Further research is needed to be done by contacting all the service users who attended group in last six months and will aim to look at the longer term effects of this psychoeducational group. This area has not being thoroughly explored or researched yet.

Key learning points

We have shown how CBT can be adapted and delivered in different languages in order to increase and maintain patient engagement in mental health services, whilst providing good clinical outcomes. The recovery rate for this workshop suggests it is an effective intervention for those with mild-moderate depression and anxiety.

It is therefore feasible to deliver a workshop in routine practice to ensure this client group is not isolated from mental health services. This challenges the notion that this client group do not engage in mental health services. Training practitioners further can support this new initiative to ensure practitioners are well equipped with understanding and managing the barriers services may face when engaging with the BME community.

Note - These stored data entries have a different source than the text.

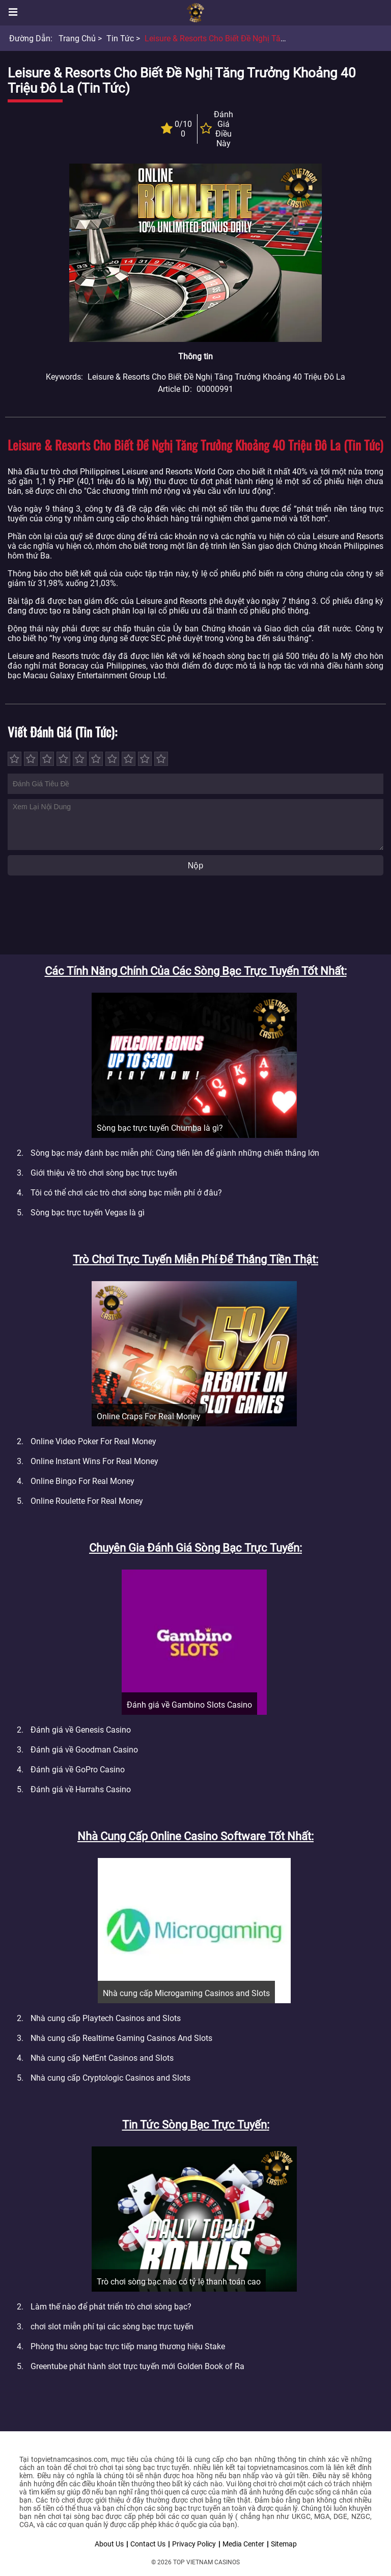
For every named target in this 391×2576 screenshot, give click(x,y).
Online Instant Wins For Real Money (94, 1461)
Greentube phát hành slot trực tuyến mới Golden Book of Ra (137, 2366)
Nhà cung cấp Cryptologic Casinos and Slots (110, 2078)
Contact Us (147, 2544)
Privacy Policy (194, 2544)
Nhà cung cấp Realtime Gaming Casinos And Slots (121, 2038)
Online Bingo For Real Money (82, 1481)
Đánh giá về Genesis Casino (81, 1730)
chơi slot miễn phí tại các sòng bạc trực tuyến (112, 2326)
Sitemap (284, 2544)
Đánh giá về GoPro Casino (78, 1769)
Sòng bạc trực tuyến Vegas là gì (88, 1212)
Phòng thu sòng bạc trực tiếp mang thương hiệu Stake (128, 2346)
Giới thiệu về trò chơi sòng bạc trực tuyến (104, 1173)
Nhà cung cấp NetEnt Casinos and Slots (102, 2058)
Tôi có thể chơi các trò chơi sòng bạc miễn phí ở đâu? (126, 1193)
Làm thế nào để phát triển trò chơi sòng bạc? (111, 2307)
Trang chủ (77, 38)
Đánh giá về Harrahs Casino (81, 1789)
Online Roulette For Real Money (87, 1501)
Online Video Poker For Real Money (93, 1441)
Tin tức (120, 38)
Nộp (195, 865)
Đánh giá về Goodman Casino (84, 1750)
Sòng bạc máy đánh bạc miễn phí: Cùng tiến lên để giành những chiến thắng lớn (175, 1153)
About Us (109, 2544)
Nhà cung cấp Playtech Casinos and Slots (106, 2018)
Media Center (243, 2544)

We therefore encourage IAPT services to provide this effective, well received and valued Psycho-educational workshop for the South Asian women community across the UK, where they currently do not have this choice. Since depression and anxiety is prevalent in this population group and treatment is poor, this represents an important development. Conversations should therefore focus on how this unique psycho educational group can be taught and delivered on a wider, national scale to fill a much needed gap in primary care mental health services.